*** Records for the exercise Section Begins ***

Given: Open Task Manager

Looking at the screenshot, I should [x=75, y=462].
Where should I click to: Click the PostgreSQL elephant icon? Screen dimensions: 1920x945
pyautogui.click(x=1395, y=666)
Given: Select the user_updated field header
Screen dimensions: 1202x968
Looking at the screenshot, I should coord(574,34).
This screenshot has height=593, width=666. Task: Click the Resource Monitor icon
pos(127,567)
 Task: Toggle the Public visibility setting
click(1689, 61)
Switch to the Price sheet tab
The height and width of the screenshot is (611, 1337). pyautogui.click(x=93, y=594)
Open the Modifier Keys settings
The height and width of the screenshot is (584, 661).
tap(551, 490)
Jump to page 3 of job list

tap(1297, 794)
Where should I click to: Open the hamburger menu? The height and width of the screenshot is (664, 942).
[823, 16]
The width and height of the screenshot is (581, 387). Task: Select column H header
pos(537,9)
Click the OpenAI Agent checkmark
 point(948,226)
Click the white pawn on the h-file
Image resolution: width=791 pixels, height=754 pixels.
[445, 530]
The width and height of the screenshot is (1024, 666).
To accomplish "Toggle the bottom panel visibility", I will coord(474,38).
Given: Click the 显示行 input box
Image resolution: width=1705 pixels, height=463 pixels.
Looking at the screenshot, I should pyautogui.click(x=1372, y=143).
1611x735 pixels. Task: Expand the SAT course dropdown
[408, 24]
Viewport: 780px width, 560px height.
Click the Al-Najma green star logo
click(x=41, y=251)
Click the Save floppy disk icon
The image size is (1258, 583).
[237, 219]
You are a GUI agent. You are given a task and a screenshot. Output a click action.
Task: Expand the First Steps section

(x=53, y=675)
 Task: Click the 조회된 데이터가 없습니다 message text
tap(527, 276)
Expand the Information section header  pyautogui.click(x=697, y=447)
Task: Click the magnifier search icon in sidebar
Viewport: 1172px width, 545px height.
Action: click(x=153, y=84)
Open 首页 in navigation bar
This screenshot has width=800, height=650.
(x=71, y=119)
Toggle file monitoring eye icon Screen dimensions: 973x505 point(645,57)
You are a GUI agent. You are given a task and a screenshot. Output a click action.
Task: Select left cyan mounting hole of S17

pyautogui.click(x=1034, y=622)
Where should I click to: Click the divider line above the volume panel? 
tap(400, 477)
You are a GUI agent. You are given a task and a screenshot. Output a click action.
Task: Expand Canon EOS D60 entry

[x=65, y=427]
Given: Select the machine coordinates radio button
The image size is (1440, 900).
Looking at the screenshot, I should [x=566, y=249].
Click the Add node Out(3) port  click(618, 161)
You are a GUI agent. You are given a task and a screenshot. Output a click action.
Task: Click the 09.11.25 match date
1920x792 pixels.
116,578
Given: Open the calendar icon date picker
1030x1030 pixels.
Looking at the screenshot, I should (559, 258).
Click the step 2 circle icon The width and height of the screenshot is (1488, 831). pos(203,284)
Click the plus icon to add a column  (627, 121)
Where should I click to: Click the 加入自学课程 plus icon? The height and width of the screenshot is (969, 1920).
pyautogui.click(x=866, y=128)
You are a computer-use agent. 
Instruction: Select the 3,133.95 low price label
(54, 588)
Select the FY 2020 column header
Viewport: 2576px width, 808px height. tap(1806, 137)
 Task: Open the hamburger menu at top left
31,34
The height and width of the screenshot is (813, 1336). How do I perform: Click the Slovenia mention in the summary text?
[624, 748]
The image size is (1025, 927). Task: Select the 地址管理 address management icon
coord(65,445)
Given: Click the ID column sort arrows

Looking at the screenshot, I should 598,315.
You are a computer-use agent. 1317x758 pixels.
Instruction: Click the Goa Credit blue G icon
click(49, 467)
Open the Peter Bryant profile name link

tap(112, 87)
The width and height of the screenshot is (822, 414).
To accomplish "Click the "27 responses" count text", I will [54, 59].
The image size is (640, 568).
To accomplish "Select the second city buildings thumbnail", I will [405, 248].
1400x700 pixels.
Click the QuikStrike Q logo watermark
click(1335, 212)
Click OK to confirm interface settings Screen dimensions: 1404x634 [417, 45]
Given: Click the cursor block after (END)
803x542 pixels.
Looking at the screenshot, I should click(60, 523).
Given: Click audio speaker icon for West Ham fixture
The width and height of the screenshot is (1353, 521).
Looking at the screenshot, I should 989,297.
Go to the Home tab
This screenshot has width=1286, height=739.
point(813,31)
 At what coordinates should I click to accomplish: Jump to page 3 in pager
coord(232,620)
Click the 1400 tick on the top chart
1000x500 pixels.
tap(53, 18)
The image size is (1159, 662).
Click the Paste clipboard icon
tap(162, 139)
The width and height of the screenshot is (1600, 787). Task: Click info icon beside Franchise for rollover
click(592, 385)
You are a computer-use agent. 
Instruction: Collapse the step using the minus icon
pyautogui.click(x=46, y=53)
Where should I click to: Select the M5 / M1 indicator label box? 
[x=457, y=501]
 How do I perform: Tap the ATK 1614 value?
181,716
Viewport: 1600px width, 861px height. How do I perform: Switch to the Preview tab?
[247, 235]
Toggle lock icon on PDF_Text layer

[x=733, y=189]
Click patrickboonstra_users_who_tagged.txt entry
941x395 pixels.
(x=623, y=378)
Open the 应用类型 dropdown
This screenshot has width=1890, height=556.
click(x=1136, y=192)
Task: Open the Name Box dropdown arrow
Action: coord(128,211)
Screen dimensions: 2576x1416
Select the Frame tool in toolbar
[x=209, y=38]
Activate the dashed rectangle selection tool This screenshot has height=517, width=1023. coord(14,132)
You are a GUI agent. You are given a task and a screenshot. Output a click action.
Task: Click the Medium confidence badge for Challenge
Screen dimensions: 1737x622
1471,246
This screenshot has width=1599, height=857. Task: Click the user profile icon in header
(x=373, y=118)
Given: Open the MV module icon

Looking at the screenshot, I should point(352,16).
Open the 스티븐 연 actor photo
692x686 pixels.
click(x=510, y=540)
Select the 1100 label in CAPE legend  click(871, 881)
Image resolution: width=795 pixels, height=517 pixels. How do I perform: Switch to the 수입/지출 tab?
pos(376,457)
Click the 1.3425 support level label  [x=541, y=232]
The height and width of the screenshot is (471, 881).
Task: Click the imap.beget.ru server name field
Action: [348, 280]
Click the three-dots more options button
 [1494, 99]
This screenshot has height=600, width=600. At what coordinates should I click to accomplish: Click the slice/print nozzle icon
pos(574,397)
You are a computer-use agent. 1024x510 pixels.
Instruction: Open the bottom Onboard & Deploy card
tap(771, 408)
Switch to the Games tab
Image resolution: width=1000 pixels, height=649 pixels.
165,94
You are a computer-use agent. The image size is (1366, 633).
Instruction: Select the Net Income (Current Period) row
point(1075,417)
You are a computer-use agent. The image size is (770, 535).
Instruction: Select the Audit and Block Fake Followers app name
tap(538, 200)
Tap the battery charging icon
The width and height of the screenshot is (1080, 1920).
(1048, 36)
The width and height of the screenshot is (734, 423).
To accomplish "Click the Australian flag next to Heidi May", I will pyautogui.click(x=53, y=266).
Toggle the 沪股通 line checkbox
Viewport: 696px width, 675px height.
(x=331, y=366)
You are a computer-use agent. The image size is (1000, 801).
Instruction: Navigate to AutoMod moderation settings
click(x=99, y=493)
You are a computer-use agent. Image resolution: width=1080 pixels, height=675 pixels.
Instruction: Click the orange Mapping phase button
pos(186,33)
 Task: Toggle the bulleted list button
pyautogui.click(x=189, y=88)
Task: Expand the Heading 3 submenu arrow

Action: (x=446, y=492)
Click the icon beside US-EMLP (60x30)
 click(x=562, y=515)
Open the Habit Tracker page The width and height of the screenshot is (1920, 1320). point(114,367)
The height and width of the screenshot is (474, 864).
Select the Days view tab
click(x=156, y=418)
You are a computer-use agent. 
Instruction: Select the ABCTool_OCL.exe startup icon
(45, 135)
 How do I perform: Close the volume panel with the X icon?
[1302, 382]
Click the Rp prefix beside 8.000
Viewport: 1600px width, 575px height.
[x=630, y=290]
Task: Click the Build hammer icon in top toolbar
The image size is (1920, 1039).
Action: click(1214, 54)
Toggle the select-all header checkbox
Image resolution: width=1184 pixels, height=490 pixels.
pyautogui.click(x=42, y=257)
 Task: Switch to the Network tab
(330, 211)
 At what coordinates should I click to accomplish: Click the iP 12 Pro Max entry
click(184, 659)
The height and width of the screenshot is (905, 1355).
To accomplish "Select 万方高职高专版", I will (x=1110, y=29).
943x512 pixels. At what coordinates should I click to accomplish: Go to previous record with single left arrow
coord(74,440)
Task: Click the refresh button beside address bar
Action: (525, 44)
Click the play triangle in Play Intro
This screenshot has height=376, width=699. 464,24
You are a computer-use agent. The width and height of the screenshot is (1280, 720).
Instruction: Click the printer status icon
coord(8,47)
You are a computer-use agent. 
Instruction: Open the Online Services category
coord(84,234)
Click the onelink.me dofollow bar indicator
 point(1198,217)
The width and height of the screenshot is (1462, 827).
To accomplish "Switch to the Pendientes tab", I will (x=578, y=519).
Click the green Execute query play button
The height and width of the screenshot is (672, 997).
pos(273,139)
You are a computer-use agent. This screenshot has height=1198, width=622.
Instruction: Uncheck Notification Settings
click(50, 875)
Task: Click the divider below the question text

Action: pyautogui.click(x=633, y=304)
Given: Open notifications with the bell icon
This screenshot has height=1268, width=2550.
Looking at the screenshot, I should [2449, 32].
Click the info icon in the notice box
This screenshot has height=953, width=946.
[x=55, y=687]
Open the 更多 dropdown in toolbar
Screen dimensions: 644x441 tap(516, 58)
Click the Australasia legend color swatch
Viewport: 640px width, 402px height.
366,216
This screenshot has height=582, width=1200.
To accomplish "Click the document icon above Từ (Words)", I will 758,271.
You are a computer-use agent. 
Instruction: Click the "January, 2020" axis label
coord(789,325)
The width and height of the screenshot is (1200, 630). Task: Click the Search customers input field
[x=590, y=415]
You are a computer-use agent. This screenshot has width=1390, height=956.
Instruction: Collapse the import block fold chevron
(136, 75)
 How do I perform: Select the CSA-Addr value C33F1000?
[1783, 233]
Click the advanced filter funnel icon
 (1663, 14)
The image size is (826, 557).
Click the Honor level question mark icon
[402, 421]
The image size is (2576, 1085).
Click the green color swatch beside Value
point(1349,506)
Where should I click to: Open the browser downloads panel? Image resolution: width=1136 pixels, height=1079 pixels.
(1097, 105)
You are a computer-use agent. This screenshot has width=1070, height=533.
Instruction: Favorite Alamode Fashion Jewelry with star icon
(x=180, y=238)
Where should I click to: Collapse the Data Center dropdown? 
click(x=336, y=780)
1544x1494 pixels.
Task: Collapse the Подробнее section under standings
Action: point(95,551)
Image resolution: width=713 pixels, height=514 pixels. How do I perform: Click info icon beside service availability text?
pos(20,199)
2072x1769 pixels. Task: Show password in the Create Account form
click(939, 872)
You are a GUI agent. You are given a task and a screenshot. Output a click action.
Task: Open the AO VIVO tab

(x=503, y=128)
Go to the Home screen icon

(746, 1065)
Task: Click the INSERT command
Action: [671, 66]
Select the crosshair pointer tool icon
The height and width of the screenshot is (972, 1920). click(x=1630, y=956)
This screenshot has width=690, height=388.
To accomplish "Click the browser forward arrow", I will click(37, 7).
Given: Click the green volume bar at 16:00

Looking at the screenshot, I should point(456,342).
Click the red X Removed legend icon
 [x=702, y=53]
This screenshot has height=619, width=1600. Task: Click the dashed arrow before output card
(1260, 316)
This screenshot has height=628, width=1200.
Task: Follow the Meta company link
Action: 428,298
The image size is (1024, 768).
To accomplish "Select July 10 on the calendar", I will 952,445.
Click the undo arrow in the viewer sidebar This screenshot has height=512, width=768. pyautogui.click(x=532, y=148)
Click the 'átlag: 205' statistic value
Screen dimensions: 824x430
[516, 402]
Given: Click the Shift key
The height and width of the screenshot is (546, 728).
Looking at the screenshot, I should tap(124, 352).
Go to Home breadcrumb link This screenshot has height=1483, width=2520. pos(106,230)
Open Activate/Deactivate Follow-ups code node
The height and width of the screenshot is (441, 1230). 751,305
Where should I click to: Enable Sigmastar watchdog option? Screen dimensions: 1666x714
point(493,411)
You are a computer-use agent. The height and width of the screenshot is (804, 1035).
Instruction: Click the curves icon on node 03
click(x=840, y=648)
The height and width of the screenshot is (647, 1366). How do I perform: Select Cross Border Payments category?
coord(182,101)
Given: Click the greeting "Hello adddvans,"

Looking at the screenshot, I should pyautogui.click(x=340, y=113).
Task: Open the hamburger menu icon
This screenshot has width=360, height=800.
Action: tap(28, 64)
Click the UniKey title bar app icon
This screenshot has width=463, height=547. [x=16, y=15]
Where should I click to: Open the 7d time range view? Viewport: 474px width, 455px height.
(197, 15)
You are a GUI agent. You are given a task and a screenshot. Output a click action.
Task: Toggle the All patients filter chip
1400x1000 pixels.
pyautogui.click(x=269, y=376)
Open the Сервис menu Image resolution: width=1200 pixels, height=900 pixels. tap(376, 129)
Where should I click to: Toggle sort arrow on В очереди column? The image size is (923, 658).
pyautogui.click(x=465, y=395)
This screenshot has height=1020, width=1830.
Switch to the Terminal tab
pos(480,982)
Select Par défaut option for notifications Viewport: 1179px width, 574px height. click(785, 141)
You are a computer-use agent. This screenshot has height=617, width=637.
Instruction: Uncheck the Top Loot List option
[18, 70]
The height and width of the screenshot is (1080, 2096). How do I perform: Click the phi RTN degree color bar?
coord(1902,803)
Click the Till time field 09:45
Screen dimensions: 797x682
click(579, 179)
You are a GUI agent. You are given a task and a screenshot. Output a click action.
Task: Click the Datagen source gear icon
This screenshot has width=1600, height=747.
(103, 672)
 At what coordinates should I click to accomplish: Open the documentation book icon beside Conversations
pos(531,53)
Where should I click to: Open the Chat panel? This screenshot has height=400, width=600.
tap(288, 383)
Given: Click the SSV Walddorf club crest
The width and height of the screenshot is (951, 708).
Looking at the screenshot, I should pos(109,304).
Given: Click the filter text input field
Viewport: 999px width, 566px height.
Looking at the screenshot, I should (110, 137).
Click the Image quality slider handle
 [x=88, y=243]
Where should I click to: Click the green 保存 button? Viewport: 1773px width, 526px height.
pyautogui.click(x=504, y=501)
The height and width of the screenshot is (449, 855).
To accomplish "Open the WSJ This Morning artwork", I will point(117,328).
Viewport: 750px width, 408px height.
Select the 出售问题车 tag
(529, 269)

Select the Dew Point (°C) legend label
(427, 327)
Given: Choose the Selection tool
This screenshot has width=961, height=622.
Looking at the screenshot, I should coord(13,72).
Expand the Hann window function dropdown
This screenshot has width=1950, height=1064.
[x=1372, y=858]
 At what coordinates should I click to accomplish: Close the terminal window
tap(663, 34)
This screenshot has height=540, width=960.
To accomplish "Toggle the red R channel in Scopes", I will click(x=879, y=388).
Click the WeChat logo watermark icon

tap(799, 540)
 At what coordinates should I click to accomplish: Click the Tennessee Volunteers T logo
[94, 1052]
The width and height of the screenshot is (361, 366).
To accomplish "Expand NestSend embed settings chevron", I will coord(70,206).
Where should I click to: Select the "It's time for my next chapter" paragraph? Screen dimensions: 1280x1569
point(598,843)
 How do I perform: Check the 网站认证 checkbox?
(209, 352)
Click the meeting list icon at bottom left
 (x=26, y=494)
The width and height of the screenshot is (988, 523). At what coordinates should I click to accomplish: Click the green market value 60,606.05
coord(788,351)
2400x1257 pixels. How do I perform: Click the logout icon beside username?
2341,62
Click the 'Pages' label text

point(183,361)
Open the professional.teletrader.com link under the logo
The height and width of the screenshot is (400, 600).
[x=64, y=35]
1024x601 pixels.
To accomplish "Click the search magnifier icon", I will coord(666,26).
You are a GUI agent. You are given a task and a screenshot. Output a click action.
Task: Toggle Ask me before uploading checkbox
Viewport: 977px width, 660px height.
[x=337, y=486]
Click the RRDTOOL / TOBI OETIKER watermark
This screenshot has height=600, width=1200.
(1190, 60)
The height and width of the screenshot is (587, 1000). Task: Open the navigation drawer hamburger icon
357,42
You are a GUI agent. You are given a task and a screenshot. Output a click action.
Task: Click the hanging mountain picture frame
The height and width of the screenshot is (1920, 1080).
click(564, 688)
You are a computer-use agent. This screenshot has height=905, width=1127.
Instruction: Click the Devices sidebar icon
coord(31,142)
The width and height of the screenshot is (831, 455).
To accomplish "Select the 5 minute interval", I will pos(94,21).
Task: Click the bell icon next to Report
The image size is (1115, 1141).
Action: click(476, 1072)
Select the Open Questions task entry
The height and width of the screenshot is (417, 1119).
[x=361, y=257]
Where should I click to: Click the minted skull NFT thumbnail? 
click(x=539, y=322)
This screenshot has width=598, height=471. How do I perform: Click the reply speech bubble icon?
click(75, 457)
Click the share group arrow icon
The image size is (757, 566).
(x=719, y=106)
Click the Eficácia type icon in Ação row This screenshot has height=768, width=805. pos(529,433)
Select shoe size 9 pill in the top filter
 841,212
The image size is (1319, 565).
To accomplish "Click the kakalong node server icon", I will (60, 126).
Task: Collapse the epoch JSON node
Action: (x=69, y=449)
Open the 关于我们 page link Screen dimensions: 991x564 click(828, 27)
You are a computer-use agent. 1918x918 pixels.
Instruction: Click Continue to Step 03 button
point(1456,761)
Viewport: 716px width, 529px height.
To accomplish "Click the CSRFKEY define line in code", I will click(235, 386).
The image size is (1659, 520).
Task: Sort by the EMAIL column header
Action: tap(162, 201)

*** Records for the exercise Section Ends ***

Would you retype exactly the lines above, from the line with "Instruction: Select the Net" to the line with "The width and height of the screenshot is (734, 423).", with both end lines kept and nothing more?

### [Answer to the exercise]
Instruction: Select the Net Income (Current Period) row
point(1075,417)
You are a computer-use agent. The image size is (770, 535).
Instruction: Select the Audit and Block Fake Followers app name
tap(538, 200)
Tap the battery charging icon
The width and height of the screenshot is (1080, 1920).
(1048, 36)
The width and height of the screenshot is (734, 423).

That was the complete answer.